**INSTRUCTIONS TO FOLLOW**: Could the data below please be reproduced word for word, without the pictures?

**INFORMATION PROVIDED**:
------------------------------------------------

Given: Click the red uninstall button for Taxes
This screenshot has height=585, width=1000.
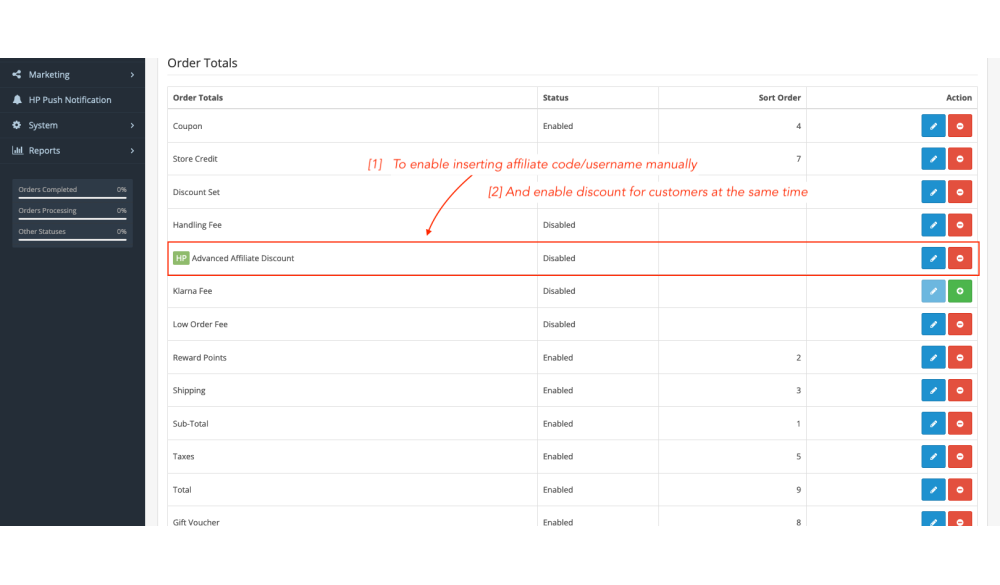Looking at the screenshot, I should click(x=959, y=456).
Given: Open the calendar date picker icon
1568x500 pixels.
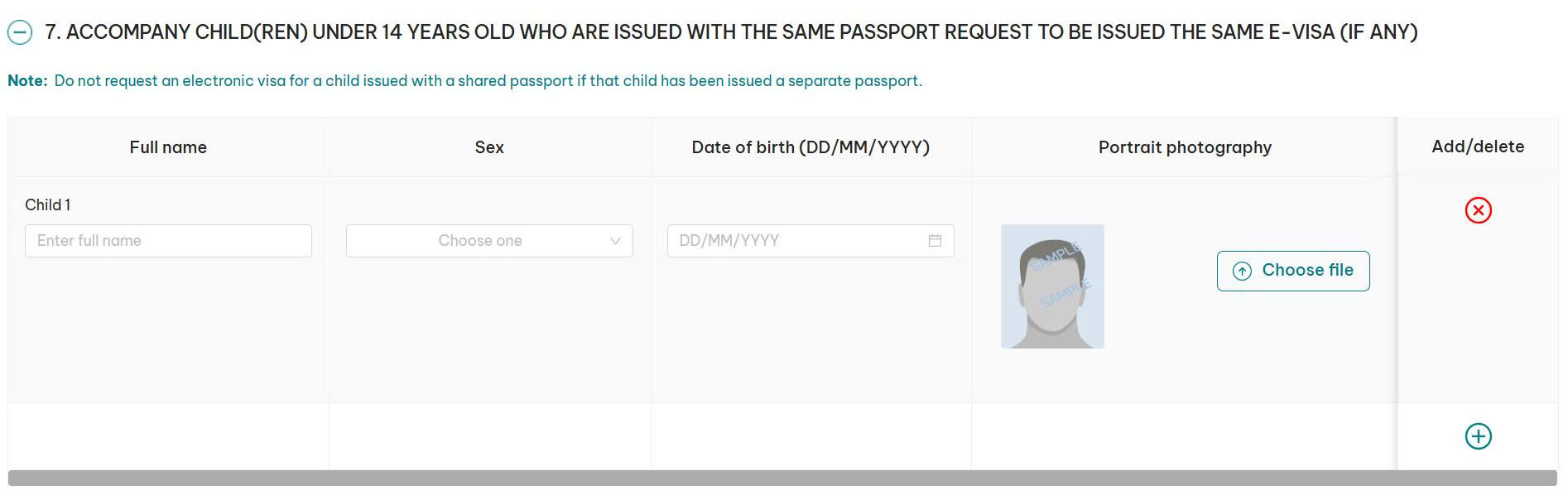Looking at the screenshot, I should tap(935, 241).
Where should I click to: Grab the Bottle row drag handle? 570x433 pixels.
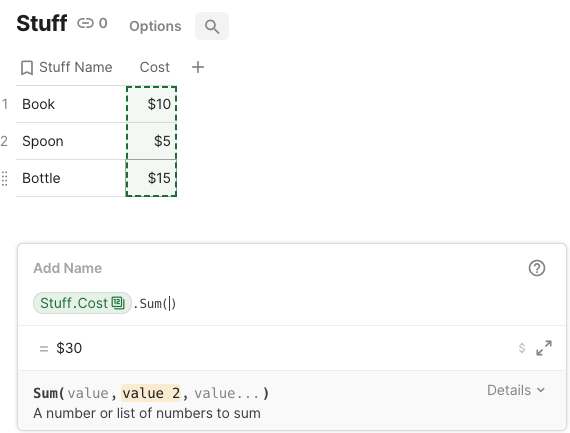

------------------------------------------------

**RESULT OF THE EXERCISE**:
Given: Click the red uninstall button for Taxes
This screenshot has height=585, width=1000.
Looking at the screenshot, I should click(x=959, y=456).
Given: Open the calendar date picker icon
1568x500 pixels.
Looking at the screenshot, I should tap(935, 241).
Where should I click to: Grab the Bottle row drag handle? 570x433 pixels.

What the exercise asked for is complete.